▶ **Texte du document**
La France fabrique-t-elle en toute urgence des respirateurs artificiels inadaptés ? En grande pompe, Air Liquide s’est associé mi-mars à PSA, Valeo et Schneider Electric pour produire le plus rapidement possible 10.000 respirateurs artificiels. Mais comme l’ont révélé nos confrères de franceinfo jeudi matin, 8.500 appareils fabriqués ne seraient pas utilisable pour ventiler des patients atteints du coronavirus. Selon Jean-Michel Constantin, chef du service de réanimation à l’hôpital de la Pitié-Salpêtrière et secrétaire général adjoint de la Société française d’anesthésie et de réanimation, il s'agissait tout simplement d'"une fausse bonne idée".

Un modèle fabriqué dans la précipitation ?

"Il faut se remettre dans le contexte : nous étions mi-mars, en pleine phase ascendante de l’épidémie avec 300 nouveaux patients en réanimation chaque jour. Il y avait la crainte d’être débordé, que le confinement ne soit pas assez efficace et qu'on laisse mourir des patients par faute de ventilateurs", rappelle ce praticien au micro d’Europe 1. Or, le modèle qui a été produit en urgence, baptisé Osiris et utilisé depuis la fin des années 1990, n’est tout simplement pas assez puissant pour soulager les patients ayant développé des formes graves du Covid-19.

"Les malades du coronavirus en réanimation souffrent d'un syndrome respiratoire aigu, il ne suffit pas de les raccorder à n’importe quel respirateur pour les sauver", pointe Jean-Michel Constantin. "Il faut des ventilateurs capables de pousser suffisamment de pression."

Des ventilateurs d'appoint

Les 8.500 ventilateurs fabriqués ne resteront pas sans utilité, mais leur aide risque d’être quasi nulle dans la lutte contre l’épidémie. "On ne peut pas dire que ça ne servira à rien. Ces appareils pourront être utilisés lorsque l’on transfère les patients vers les scanners ou le bloc opératoire, comme on peut le faire au quotidien", relève le chef du service de réanimation à l’hôpital de la Pitié-Salpêtrière.

Par ailleurs, la Société française d'anesthésie et de réanimation et la Société de réanimation de langue française ont validé l'utilisation de ces respirateurs en cas d'indisponibilité des appareils plus lourds. "Mais clairement, c’est un modèle de ventilateur qui n’a jamais été conçu pour les patients qui nous préoccupent aujourd’hui. Son utilité est donc très restreinte", reconnaît Jean-Michel Constantin.

▶ **Données à examiner**
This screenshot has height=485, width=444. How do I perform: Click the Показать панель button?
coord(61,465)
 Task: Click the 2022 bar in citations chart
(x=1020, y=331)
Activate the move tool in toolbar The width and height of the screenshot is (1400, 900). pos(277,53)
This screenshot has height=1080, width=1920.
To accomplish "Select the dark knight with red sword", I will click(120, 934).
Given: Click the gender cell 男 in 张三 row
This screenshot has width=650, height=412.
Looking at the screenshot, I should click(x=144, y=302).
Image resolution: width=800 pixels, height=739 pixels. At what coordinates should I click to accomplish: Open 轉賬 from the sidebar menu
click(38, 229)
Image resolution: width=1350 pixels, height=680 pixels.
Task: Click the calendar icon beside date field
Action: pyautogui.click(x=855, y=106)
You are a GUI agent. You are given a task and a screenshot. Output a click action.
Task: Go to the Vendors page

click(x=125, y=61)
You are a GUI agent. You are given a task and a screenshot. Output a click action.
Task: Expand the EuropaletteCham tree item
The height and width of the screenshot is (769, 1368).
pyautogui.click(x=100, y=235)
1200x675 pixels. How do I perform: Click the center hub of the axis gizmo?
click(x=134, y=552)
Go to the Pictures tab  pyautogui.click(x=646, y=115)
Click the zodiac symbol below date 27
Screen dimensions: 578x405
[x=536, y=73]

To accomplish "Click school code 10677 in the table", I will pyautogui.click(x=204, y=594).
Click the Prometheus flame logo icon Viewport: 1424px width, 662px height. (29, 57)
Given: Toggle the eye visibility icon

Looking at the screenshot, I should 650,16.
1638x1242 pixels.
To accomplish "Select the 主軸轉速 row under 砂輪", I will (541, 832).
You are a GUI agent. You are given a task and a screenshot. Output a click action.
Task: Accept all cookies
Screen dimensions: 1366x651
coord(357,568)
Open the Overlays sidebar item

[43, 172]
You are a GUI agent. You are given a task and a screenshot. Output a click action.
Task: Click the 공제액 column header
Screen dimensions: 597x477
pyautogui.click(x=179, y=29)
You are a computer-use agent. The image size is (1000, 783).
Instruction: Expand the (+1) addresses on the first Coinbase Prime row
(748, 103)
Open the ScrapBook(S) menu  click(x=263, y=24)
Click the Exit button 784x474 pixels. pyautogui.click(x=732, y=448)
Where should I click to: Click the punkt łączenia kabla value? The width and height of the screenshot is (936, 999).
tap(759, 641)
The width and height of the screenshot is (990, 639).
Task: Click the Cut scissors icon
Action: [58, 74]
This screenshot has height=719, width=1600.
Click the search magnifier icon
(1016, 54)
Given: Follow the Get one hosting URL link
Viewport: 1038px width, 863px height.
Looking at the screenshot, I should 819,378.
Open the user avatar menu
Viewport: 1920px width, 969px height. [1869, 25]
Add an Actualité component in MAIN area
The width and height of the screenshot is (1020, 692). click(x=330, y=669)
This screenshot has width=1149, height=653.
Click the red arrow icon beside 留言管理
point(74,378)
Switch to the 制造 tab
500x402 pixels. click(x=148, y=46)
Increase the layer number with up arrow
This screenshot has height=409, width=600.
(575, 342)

▶ **Consigne 1**
Modifiez le passage de l'article sur les respirateurs qui commence aux mots « La France fabrique-t-elle » et se termine après « la précipitation ? ». Remplacez « En grande pompe » par « Avec beaucoup d'éclat », puis donnez le passage ainsi modifié.
▶ **Consigne 2**
D'après l'article sur les respirateurs, quel nom porte le modèle produit en urgence ?

▶ **Réponse rédigée 1**
La France fabrique-t-elle en toute urgence des respirateurs artificiels inadaptés ? Avec beaucoup d'éclat, Air Liquide s’est associé mi-mars à PSA, Valeo et Schneider Electric pour produire le plus rapidement possible 10.000 respirateurs artificiels. Mais comme l’ont révélé nos confrères de franceinfo jeudi matin, 8.500 appareils fabriqués ne seraient pas utilisable pour ventiler des patients atteints du coronavirus. Selon Jean-Michel Constantin, chef du service de réanimation à l’hôpital de la Pitié-Salpêtrière et secrétaire général adjoint de la Société française d’anesthésie et de réanimation, il s'agissait tout simplement d'"une fausse bonne idée".

Un modèle fabriqué dans la précipitation ?

▶ **Réponse rédigée 2**
Le modèle produit en urgence s'appelle Osiris.